中高、大学と英語コースで学ぶなど語学は堪能だったが、「スコットランドではアクセントに悩まされました」。もちろんスタッフに積極的に質問してクリアした。

オーディションに合格した際、長渕はとても喜んでくれた。「(撮影のため)出国する際は、万歳三唱をしてくれました(笑い)」。母は日本を代表するアクション女優だった。「母は結婚して家庭に入りましたが、夢は(外国の映画祭や上映会で敷かれる)レッドカーペットを歩くことだった。私は(アメリカのプレミア上映会で)経験できました。母の夢をかなえられてうれしい」と喜んだ。

世界への第1歩を踏み出した。「これが始まりなので、どう次につなげていくか。これで終わらせない。引き続き夢を追い求めて行きたい。もちろん日本のお仕事もやらせていただきたいです!」。

映画の挿入歌として、弟のシンガー・ソングライターReN(本名長渕蓮、29)の「ホールディング・アウト・フォー・ア・ヒーロー」という楽曲が使用されている。関係者によると「文音の弟の作品と分かったのは、挿入歌に決まった後で、サウンドスタッフが純粋に選んだそうです」。同映画で“姉弟共演”が実現した形だ。
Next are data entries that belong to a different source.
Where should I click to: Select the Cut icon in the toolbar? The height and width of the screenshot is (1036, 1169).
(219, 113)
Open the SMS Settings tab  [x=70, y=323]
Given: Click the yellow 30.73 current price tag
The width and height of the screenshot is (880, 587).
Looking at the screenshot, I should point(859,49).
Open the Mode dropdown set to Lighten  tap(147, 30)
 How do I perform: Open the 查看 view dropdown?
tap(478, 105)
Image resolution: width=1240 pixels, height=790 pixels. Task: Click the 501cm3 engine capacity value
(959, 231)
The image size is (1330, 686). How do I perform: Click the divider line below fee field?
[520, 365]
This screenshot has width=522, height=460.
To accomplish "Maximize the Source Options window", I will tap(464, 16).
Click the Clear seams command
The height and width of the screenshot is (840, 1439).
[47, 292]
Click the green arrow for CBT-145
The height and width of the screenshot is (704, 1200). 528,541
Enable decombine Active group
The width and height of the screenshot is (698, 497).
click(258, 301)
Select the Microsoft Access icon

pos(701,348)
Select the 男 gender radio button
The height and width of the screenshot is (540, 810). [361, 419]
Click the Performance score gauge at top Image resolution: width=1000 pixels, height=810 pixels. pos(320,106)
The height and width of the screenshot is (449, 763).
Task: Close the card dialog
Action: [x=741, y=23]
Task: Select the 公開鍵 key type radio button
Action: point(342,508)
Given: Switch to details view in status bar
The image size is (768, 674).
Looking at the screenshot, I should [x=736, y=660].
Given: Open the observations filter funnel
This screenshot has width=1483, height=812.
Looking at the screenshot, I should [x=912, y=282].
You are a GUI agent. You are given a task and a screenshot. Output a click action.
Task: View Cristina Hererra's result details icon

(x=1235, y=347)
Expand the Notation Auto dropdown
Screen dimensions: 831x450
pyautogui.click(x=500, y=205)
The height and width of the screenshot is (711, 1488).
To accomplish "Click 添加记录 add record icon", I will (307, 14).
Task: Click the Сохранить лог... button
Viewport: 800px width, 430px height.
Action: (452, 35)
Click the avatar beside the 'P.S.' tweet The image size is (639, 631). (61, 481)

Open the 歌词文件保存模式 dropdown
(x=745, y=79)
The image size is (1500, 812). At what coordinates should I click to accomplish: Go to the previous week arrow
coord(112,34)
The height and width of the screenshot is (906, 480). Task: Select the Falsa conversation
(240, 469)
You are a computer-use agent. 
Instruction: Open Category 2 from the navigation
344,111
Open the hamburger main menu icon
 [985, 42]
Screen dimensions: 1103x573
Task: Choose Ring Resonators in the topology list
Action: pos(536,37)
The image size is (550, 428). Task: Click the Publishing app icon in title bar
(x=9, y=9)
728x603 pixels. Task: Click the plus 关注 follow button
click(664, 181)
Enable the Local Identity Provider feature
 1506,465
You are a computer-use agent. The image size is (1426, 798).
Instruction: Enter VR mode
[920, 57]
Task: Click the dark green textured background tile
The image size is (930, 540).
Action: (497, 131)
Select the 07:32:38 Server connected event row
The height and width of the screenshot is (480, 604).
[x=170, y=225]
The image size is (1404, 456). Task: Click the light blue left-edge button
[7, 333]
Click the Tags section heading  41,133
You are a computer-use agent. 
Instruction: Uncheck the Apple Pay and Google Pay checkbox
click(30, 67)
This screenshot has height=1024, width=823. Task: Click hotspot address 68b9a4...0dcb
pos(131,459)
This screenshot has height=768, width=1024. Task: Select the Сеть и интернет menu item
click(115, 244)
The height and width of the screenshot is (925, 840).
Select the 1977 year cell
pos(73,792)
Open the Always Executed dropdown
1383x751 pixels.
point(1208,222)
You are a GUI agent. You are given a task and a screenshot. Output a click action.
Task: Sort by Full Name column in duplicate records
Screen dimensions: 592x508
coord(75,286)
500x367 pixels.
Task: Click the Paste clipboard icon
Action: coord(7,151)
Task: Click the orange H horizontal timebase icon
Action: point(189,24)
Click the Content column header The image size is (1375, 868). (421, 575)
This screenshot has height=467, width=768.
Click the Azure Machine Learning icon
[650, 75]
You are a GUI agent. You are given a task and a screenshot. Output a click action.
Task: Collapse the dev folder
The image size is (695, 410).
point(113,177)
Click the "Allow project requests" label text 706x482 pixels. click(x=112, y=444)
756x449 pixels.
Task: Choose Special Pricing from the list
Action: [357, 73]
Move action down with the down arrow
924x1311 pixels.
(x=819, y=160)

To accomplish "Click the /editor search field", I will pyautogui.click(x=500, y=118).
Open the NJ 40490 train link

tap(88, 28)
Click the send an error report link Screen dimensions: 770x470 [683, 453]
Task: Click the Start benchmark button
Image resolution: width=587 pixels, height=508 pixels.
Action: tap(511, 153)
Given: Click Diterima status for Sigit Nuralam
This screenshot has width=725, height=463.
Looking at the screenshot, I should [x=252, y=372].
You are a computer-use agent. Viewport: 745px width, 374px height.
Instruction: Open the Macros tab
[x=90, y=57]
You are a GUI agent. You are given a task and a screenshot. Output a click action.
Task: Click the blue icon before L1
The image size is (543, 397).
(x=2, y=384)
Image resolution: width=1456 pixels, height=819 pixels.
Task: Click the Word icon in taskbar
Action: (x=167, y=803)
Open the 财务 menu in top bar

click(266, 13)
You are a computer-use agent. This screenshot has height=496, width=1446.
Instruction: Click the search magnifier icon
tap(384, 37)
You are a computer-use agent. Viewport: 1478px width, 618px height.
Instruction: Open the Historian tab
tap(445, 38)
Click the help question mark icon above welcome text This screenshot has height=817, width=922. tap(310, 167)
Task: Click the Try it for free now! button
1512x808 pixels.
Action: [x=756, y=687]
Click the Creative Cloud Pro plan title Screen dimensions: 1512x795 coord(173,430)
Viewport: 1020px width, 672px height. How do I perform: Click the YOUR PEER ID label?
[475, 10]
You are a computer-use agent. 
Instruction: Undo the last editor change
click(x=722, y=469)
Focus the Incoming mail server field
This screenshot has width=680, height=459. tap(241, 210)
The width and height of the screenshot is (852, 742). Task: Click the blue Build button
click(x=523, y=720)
文音のもう1つの夢は、自分の主演映画の主題歌を長渕剛に歌ってもらうことと語っている。こちらも秒読みかもしれない。【笹森文彦】

◆文音(あやね) 本名・長渕文音。1988年(昭63)3月17日、東京生まれ。明治学院大国際学部国際学科卒。08年に映画「三本木農業高校、馬術部」(佐々部清監督)の主演で女優デビューし、第32回日本アカデミー賞新人俳優賞などを受賞。12年から米ニューヨークに演劇留学。主演映画は「ばぁちゃんロード」(18年)など。ドラマ、舞台でも活躍。ラッパーのWATARU(本名長渕航、34)とReNの2人の弟がいる。身長163センチ。血液型A。